Por eso, las distintas congregaciones, además de ayudarse entre ellas, buscan soluciones más o menos creativas para salir del bache. Las hermanas Jerónimas del convento de San Pablo en Toledo, que necesitan más de 100.000 euros para arreglar un techo del monasterio dañado por Filomena, han abierto su chocolatería a una serie de conciertos solidarios que se celebrarán estos dos fines de semana de mayo.
No es la primera vez que estas monjas de clausura descubren parte de su hogar. Tras la pandemia, un grupo de guías turísticos liderados por Filipe Ribeiro impulsaron una serie de visitas solidarias a los conventos de la ciudad para ayudar a congregaciones que apenas tenían para comer. Ellos ofrecían su trabajo de forma altruista y el donativo de cada visita lo recibían las hermanas. «De paso, los visitantes podían comprar los productos de los conventos. Era una forma de que ellas volviesen a ganar dinero con su trabajo», explica Ribeiro. Aunque en un principio empezaron estas visitas con grupos de conocidos, tuvieron tanto éxito que en un fin de semana llegaron a reunir, por turnos, hasta 1.200 visitantes. Nueve de las diez comunidades de la ciudad participaron en la iniciativa. «La necesidad está obligando a las hermanas a modificar su clausura para poder vivir. Nuestras visitas siempre se han hecho desde el máximo respeto. El objetivo era mostrar el patrimonio, pero hemos conseguido también que la gente descubra cómo es la vida contemplativa», confiesa este guía, que se ha convertido, sin ser creyente, en uno de los grandes benefactores de las monjas de la ciudad. Cuando necesitan un recado, o resolver algún problema, recurren a Ribeiro, aunque también se acuerdan de él cuando preparan buenos guisos. «Son hermanas de verdad», admite.
Situación desigual
Ribeiro es uno de los voluntarios que colabora con Declausura, organización laica que también echa una mano a monjas y frailes con sus problemas más urgentes, desde la gestión de las facturas para abaratar los gastos hasta la petición de ayudas y subvenciones cuando la situación es más crítica. Por el momento han respondido la llamada de auxilio de unas 190 comunidades. «La verdad es que ellas son un colectivo olvidado», apunta Cecilia Cozar, responsable de asesoramiento a las comunidades monásticas. En muchas ocasiones, acostumbradas a ser ellas las que ofrecen lo que tienen a los demás, ni siquiera se atreven a confesar sus penurias. Tampoco las ayudas a los más vulnerables están pensadas para ellas. «Sólo buscan auxilio cuando realmente están con el agua al cuello», apunta Cozar. «Y nosotros creemos que su modo de vida es también un patrimonio inmaterial que se está perdiendo y hay que preservar».

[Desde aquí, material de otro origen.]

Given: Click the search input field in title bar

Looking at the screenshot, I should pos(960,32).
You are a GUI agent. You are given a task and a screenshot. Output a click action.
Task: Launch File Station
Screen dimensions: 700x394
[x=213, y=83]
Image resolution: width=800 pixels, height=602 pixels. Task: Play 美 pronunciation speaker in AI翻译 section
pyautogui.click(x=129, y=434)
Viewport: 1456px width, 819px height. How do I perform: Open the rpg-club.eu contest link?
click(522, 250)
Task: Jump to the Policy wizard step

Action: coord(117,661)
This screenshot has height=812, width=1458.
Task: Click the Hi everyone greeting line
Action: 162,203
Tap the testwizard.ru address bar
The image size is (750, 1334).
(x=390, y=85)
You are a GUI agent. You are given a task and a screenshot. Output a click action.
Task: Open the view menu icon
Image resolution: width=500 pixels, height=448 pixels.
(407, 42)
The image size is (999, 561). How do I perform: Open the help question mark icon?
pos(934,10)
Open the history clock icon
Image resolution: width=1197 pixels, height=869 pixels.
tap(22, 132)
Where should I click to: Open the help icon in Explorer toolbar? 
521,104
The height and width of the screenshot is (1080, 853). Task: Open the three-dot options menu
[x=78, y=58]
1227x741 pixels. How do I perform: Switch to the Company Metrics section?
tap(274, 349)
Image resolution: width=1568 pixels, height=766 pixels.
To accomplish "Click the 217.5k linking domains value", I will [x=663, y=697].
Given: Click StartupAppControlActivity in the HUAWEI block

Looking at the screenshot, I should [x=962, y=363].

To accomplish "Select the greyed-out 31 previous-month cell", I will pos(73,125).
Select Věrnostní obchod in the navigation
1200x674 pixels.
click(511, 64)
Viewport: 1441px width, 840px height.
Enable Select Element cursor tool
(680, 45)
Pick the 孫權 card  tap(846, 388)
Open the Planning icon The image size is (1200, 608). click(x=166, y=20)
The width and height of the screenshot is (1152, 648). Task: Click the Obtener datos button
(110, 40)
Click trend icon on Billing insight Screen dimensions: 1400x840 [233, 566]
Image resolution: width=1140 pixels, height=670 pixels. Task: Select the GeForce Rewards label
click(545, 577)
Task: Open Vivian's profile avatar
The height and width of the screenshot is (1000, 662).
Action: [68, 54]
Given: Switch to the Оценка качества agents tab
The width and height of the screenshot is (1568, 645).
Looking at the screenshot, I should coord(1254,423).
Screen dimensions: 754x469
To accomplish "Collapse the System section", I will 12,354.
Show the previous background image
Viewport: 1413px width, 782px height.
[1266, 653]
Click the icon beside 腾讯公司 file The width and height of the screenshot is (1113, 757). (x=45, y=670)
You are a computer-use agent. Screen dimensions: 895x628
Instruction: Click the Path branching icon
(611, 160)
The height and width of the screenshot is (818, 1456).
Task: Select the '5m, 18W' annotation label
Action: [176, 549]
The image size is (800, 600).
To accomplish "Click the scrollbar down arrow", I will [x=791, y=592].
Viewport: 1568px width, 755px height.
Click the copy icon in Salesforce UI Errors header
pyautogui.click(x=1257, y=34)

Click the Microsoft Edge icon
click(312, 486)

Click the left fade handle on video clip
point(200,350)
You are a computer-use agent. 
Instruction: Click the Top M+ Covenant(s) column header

Con todo, reivindican desde Declausura, no todas las comunidades pasan estrecheces económicas. Algunas se han adaptado contra reloj a la inflación, como la mayoría de los hogares. En el monasterio cisterciense de Santa María la Real de Villamayor de los Montes (Burgos), donde viven de la producción de dulces y una pequeña hospedería, decidieron este año poner paneles solares en lo que antaño fue una gran huerta. «Supone un recorte considerable en la factura de la luz, y eso que todavía no tenemos baterías para almacenar la energía... Pero, bueno, todo se va haciendo poco a poco, cuando podemos», cuenta sor Camen, madre superiora de una comunidad de catorce hermanas. Así, relata, los hornos del obrador, que sí resurgió tras la pandemia, pueden seguir funcionando a pleno rendimiento, gracias a Dios.